This Day, That Year: July 24
Editor's note: This year marks the 70th anniversary of the founding of New China.
In the early 1950s, the government began to build the Chengdu-Chongqing railway. It was the first railway built after the founding of New China.
In July 1952, the 505-kilometer railway opened to traffic, linking Chengdu, Sichuan province, and Chongqing.
Since then, the country's railway network has developed rapidly. An item from Jan 13, 1983, in China Daily showed the opening of a railway connecting Qinghai province and the Tibet autonomous region.
At present, China operates more than 131,000 km of track. That figure includes more than 29,000 km of high-speed rail, two-thirds of the global total.

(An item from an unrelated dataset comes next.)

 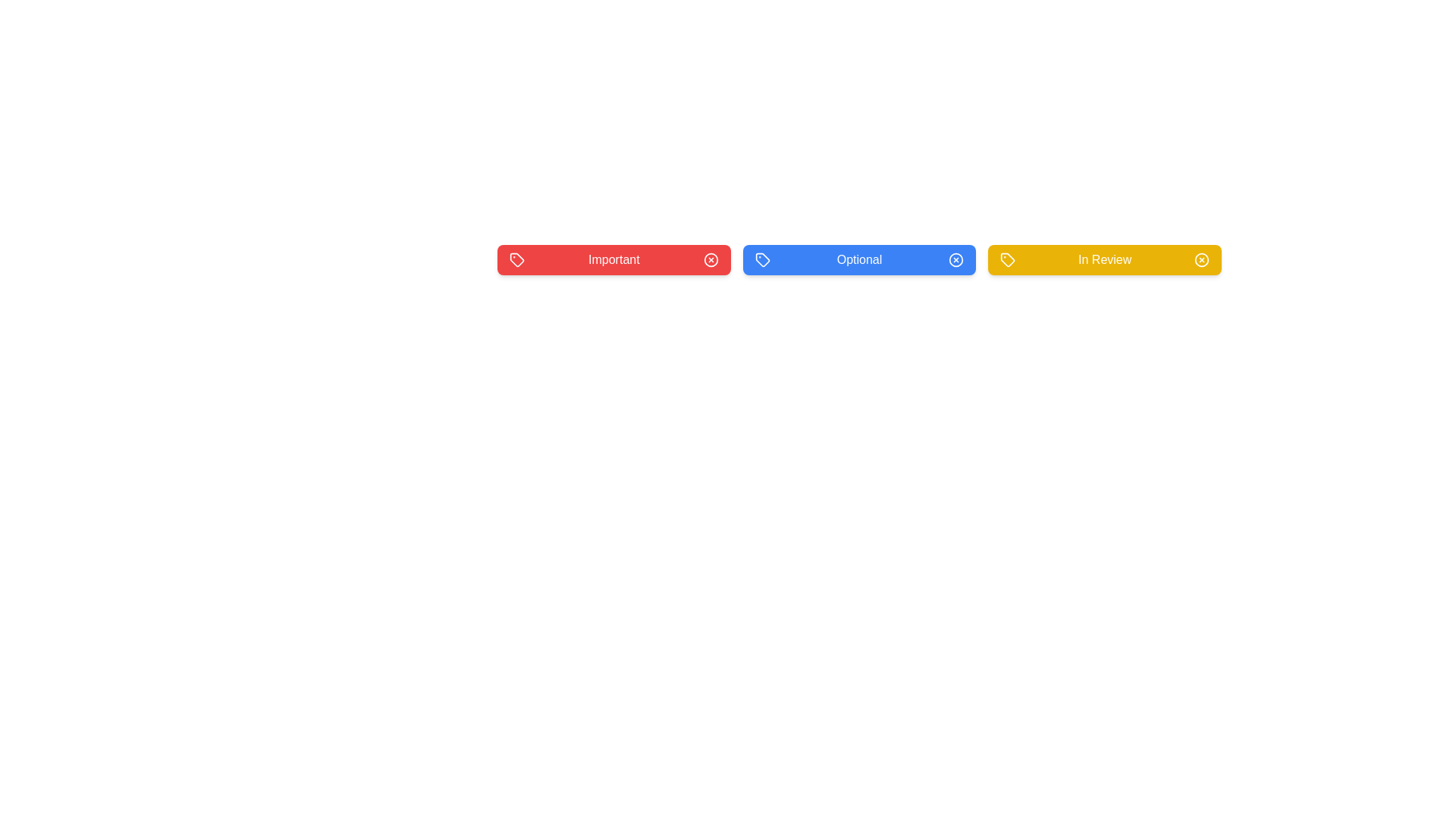 I want to click on the tag labeled 'Important' to observe its hover effect, so click(x=613, y=259).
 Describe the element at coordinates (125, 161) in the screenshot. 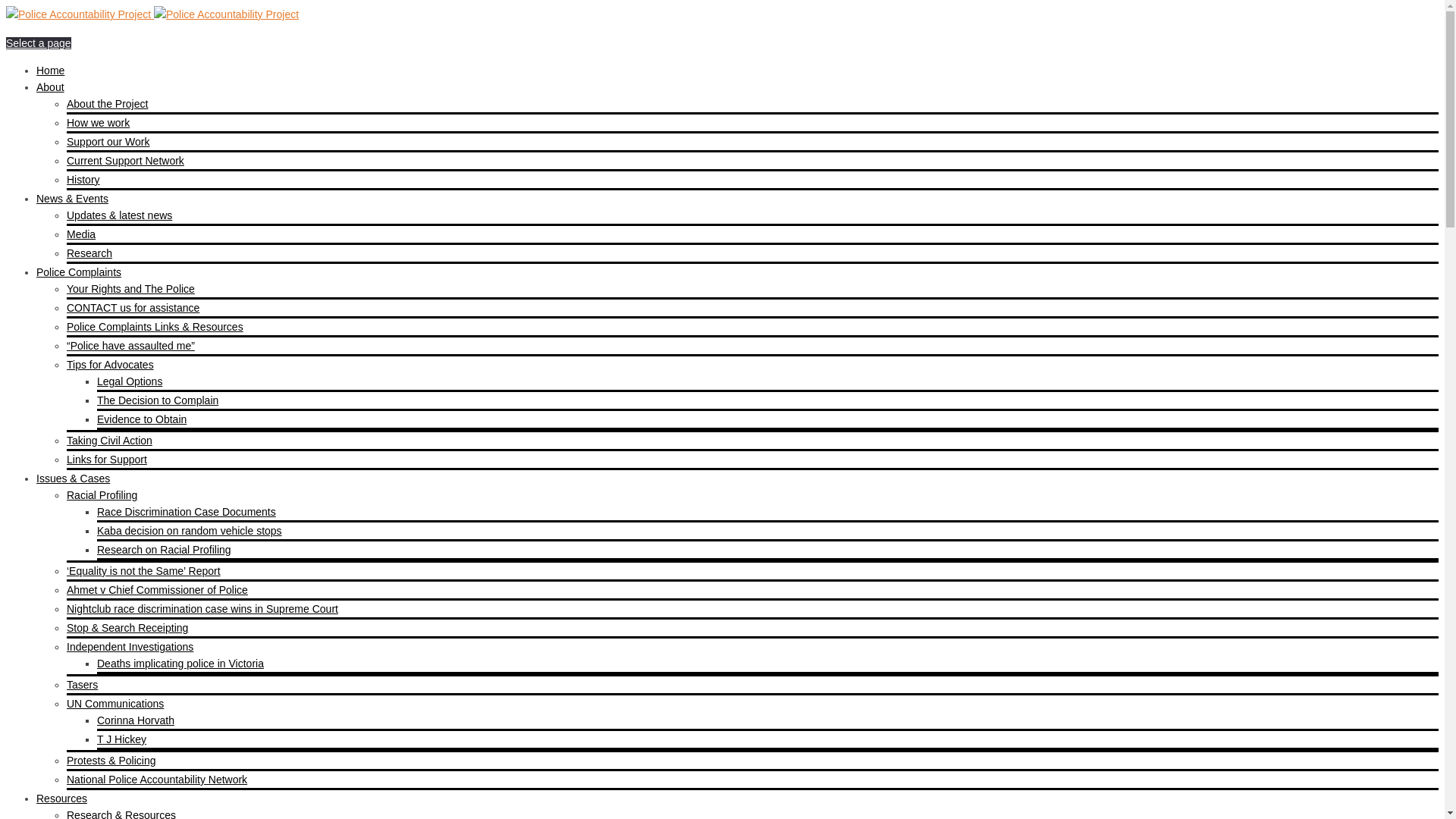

Last year, China invested more than 338 billion yuan ($49 billion) in the construction of 26 new railways and opened new lines totaling 4,683 km, most of them high speed.
Nearly 3.4 billion trips were made on Chinese rail lines last year. Every day, an average of 5.5 million people use the nation's high-speed trains, accounting for nearly 60 percent of daily users of the country's rail network.
The State-owned rail car manufacturer CRRC Corp, the world's largest train maker, has started developing a new generation of bullet trains that will operate at 400 km per hour.
In addition, CRRC is designing two types of maglev trains-a 600 km/h high-speed version and a 200 km/h medium-speed version. Designers said the company expects to put them into service sometime around 2021.
According to a plan issued by the National Development and Reform Commission, China's rail network will be extended to 175,000 km by the end of 2025, including 38,000 km of high-speed railways.